Now, everyone is familiar with this passage, because it serves as a prophecy of the crucifixion of Christ. The apostle John uses it in exactly this way in John 19:37. However in the LXX it reads,
και επιβλεψονται προς με ανθ ων κατωρχησαντο
(kai epiblepsontai pros me anth’ (h)ōn katōrḵēsanto)
Translated into English, it reads,
“And they shall look at me against whom they have mockingly danced.”
This is a rather significant difference in translation! I should acknowledge that, from other translations like the Latin Vulgate and Syriac Peshitta we can confirm that the MT reading is the authentic reading, so the question isn’t which is right, but how did the LXX get it so wrong?
The source of the error becomes clear when the variant is realized. The variant concerns the word דקרן (dāqārū). The Hebrew letters ד (dalet) and ר (reish) look very similar to the untrained eye. So similar that they are often mistaken for one another in translation. When you make that mistake, the word דקרו (dāqārū), which means “pierce” becomes רקדו (rāqādū), which means “dance”. Thus, the scribe, while familiar with Hebrew, made a simple, visual error, resulting a large gap in translation.
Another example involves Psalm 120:5 (119:5 in the LXX).
In the MT, it reads:
אויה לי כי גרתי משך / שכנתי עם אהלי קדר
(ˀōyā lī kī gartī mešeḵ / šāḵantī ˁim ˀohǝlē qēḏār)
Translated into English, we get,
“Woe is me that I have sojourned (in) Meshek / I have dwelt among the tents of Qedar.”
But, in the LXX it reads:
οἴμμοι ὅτι ἡ παροικία μου ἐμακρύθη / κατεσκήνωσα μετὰ τῶν σκηνωμάτων Κηδαρ
(oimmoi (h)oti (h)ē paroikia mou emakrythē / kateskēnōsa meta tōn skēnōmatōn kedar)

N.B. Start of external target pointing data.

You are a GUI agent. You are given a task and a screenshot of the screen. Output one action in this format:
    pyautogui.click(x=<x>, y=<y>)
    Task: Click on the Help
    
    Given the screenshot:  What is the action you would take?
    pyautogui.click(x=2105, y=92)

Translated into English, reading,
“Woe is me, for my sojourn has been prolonged / I have dwelt among the tents of Kedar.”
The variant here is triggered by the omission of the preposition “in” in the first colon, which is common in Hebrew poetry. Nonetheless the LXX translator vocalized the text differently, reading gǝrāṯī “my sojourn” instead of gartī “I have sojourned” and mašāḵ “I have prolonged, drawn out” instead of mešeḵ Meshek. Now, the MT vocalization must be the original, because it fits with the parallelism of the second colon – sojourned/dwelt, Meshek/Qeda. In this case, while the MT is clearly correct, the LXX version does create a good sentence, one which, frankly, may allow for better theologizing than the MT.

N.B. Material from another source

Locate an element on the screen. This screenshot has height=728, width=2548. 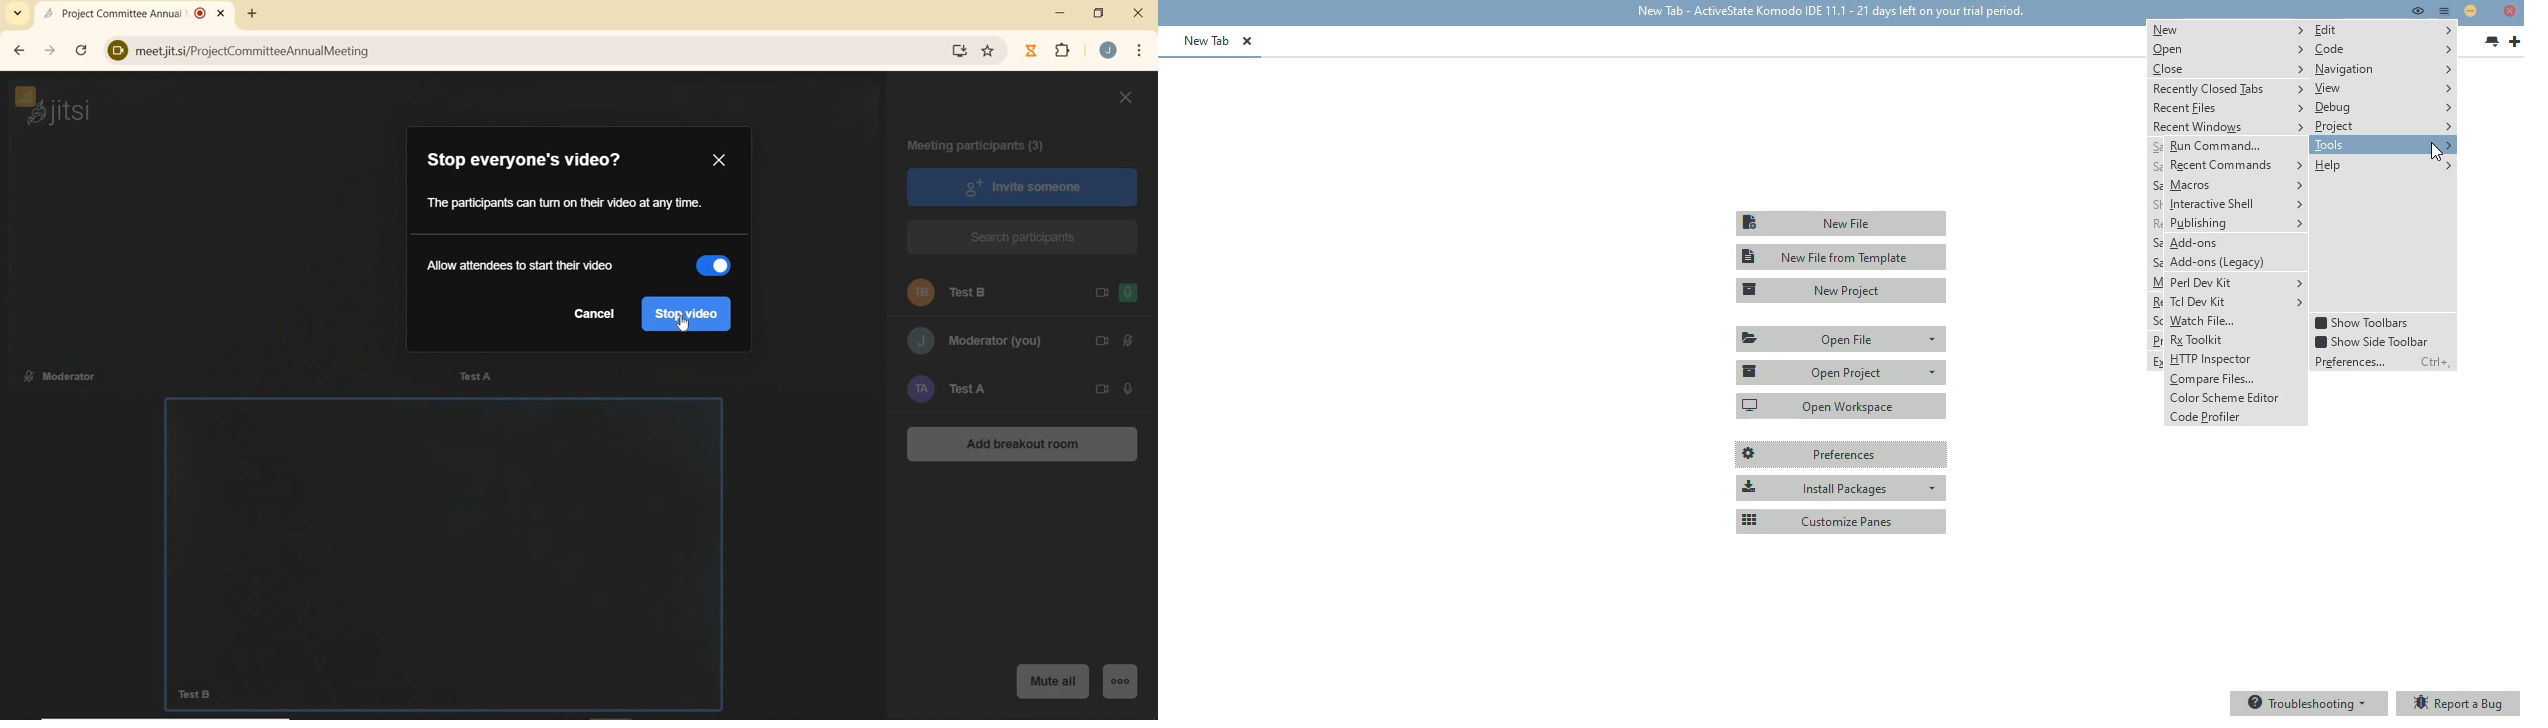
new tab is located at coordinates (1207, 40).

In any case, the reason behind these two examples can account for a great many of the variant readings between the two Testaments. For those cases that don’t fall into this defense, there is also the possibility of the author using an older Hebrew text not found in either the MT or the LXX. An interesting effect this “dual OT” usage has on the field of interpretation and inspiration is the question of which version should be considered inspired when uttered by an Apostle? Do the quotations of the NT mean that the LXX is the inspired OT? This is the conclusion of the Eastern Orthodox Church.

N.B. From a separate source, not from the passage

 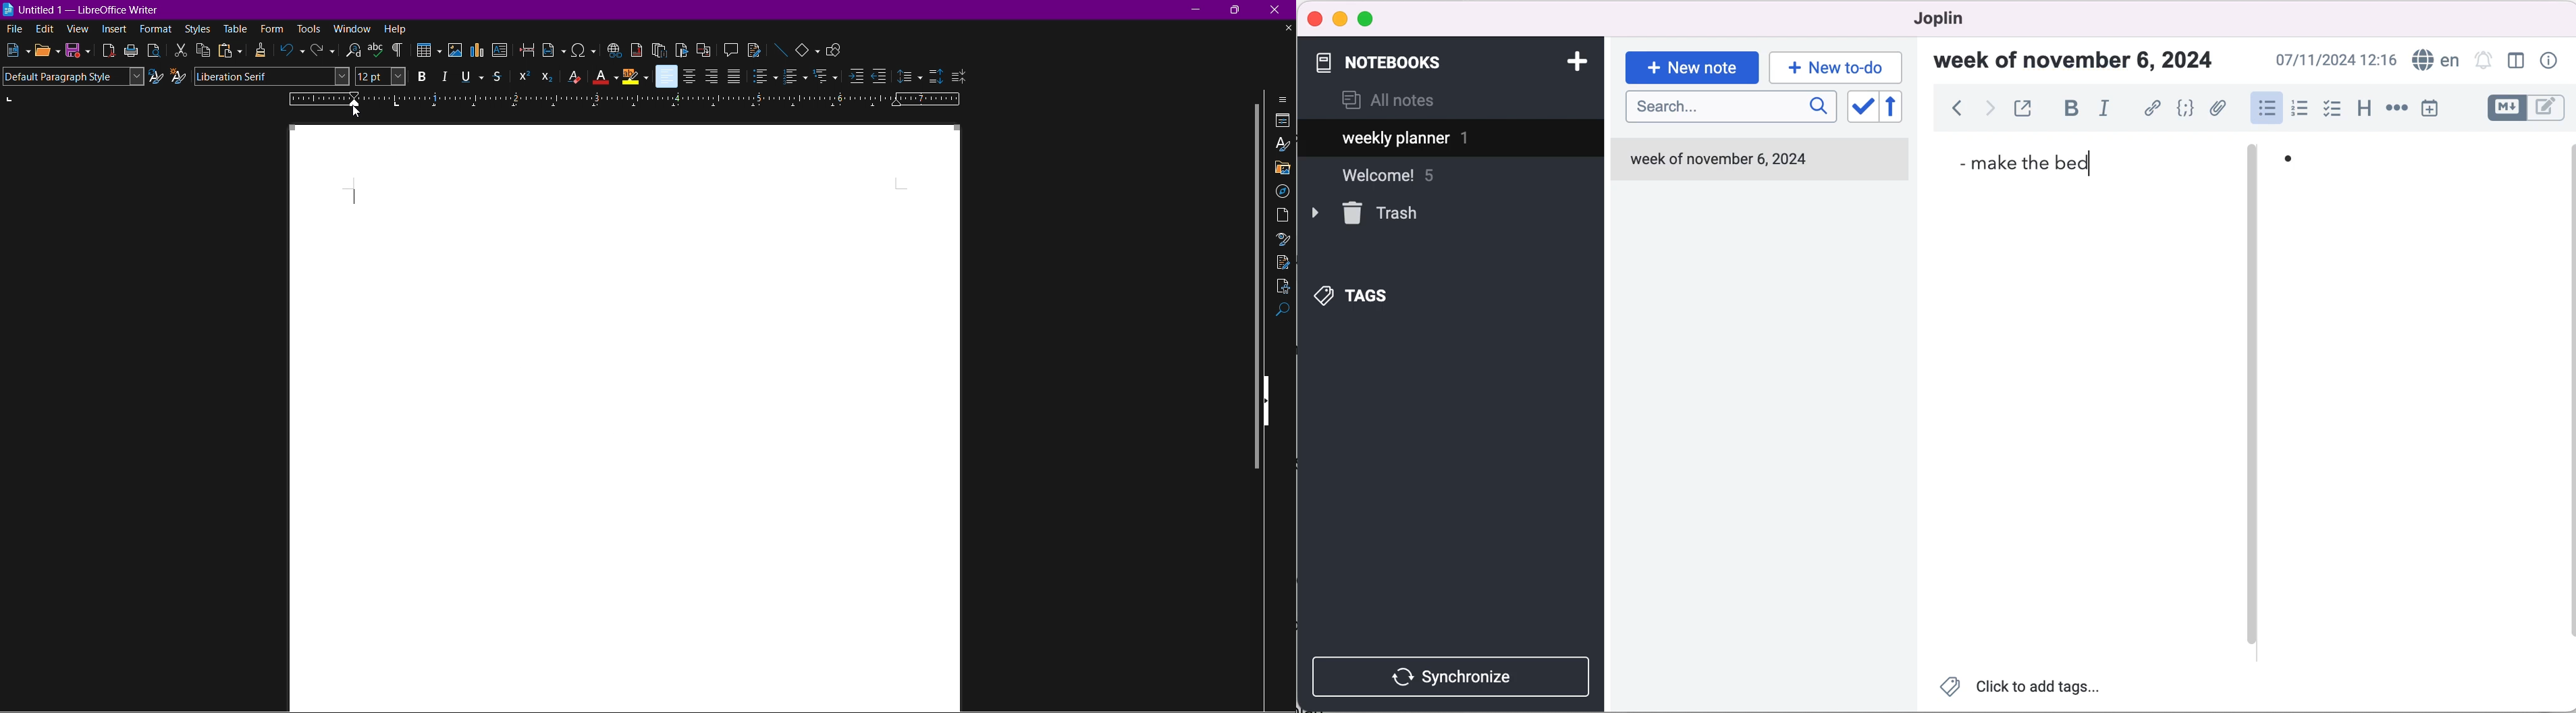 What do you see at coordinates (427, 51) in the screenshot?
I see `Table` at bounding box center [427, 51].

While this debate will continue regardless, my position on the matter is that the text delivered to God’s people at the time of its first implementation retains the inspiration of God. Therefore, the Hebrew text, as close as we may come to re-creating the original, and not the Greek, is the inspired Old Testament. In the case of the NT citations of the Old, where they differ, they are inspired only in so far as they serve the purpose of the Apostle in furthering the theological point being made.
I hope that in some way this brief (very brief) explanation of the LXX and its effect on the Bible will help assuage any uncertainty you may have faced when finding these differences.
 Origen, Melito of Sardis, Athanasius, Cyril of Jerusalem, Gregory of Nazianzen, Hilary of Poitiers, Epiphanius, Basil the Great, Jerome to name a few.
 One such case is very possible in Paul’s use of Psalm 68 in Ephesians 4:8, as his quotation doesn’t correspond with either textual tradition but does have an affinity with the Syriac version.